Exercise prompt - The records that follow must be printed exactly as they are.

-- Input for this task follows --

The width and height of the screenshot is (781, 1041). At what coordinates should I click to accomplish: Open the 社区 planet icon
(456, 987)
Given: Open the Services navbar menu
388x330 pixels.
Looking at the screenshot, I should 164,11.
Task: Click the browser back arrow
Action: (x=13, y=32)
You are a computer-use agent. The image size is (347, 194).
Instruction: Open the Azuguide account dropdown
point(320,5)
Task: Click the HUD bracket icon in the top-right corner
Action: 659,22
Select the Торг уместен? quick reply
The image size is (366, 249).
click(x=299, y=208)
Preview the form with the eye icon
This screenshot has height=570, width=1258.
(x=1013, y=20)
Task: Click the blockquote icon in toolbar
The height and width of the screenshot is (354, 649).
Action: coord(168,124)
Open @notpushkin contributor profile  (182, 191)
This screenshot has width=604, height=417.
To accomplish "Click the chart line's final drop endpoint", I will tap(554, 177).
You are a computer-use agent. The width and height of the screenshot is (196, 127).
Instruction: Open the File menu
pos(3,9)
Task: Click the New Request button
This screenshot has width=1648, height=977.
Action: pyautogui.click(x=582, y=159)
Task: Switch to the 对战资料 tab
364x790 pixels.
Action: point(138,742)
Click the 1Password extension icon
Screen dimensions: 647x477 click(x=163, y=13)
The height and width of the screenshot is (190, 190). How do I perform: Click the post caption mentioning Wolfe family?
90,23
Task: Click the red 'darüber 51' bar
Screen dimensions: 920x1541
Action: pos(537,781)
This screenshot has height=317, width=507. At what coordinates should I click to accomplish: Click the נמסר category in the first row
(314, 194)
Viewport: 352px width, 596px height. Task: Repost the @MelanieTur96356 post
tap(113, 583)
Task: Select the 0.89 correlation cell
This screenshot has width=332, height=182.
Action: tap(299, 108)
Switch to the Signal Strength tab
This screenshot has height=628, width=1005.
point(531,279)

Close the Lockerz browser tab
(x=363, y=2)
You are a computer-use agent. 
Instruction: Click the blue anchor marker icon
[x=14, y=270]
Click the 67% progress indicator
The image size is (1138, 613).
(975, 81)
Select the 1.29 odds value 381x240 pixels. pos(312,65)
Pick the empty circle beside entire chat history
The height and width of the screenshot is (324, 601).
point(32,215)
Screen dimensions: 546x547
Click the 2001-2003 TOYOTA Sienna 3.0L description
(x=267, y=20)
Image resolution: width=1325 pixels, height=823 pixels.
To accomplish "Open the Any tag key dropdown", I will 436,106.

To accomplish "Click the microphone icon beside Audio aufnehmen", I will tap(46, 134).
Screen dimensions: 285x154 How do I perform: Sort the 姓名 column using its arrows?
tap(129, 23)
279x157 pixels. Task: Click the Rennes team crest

-- Input for this task concluded --

Exercise output -
The width and height of the screenshot is (781, 1041). At what coordinates should I click to accomplish: Open the 社区 planet icon
(456, 987)
Given: Open the Services navbar menu
388x330 pixels.
Looking at the screenshot, I should 164,11.
Task: Click the browser back arrow
Action: (x=13, y=32)
You are a computer-use agent. The image size is (347, 194).
Instruction: Open the Azuguide account dropdown
point(320,5)
Task: Click the HUD bracket icon in the top-right corner
Action: 659,22
Select the Торг уместен? quick reply
The image size is (366, 249).
click(x=299, y=208)
Preview the form with the eye icon
This screenshot has height=570, width=1258.
(x=1013, y=20)
Task: Click the blockquote icon in toolbar
The height and width of the screenshot is (354, 649).
Action: coord(168,124)
Open @notpushkin contributor profile  (182, 191)
This screenshot has width=604, height=417.
To accomplish "Click the chart line's final drop endpoint", I will tap(554, 177).
You are a computer-use agent. The width and height of the screenshot is (196, 127).
Instruction: Open the File menu
pos(3,9)
Task: Click the New Request button
This screenshot has width=1648, height=977.
Action: pyautogui.click(x=582, y=159)
Task: Switch to the 对战资料 tab
364x790 pixels.
Action: point(138,742)
Click the 1Password extension icon
Screen dimensions: 647x477 click(x=163, y=13)
The height and width of the screenshot is (190, 190). How do I perform: Click the post caption mentioning Wolfe family?
90,23
Task: Click the red 'darüber 51' bar
Screen dimensions: 920x1541
Action: pos(537,781)
This screenshot has height=317, width=507. At what coordinates should I click to accomplish: Click the נמסר category in the first row
(314, 194)
Viewport: 352px width, 596px height. Task: Repost the @MelanieTur96356 post
tap(113, 583)
Task: Select the 0.89 correlation cell
This screenshot has width=332, height=182.
Action: tap(299, 108)
Switch to the Signal Strength tab
This screenshot has height=628, width=1005.
point(531,279)

Close the Lockerz browser tab
(x=363, y=2)
You are a computer-use agent. 
Instruction: Click the blue anchor marker icon
[x=14, y=270]
Click the 67% progress indicator
The image size is (1138, 613).
(975, 81)
Select the 1.29 odds value 381x240 pixels. pos(312,65)
Pick the empty circle beside entire chat history
The height and width of the screenshot is (324, 601).
point(32,215)
Screen dimensions: 546x547
Click the 2001-2003 TOYOTA Sienna 3.0L description
(x=267, y=20)
Image resolution: width=1325 pixels, height=823 pixels.
To accomplish "Open the Any tag key dropdown", I will 436,106.

To accomplish "Click the microphone icon beside Audio aufnehmen", I will tap(46, 134).
Screen dimensions: 285x154 How do I perform: Sort the 姓名 column using its arrows?
tap(129, 23)
279x157 pixels. Task: Click the Rennes team crest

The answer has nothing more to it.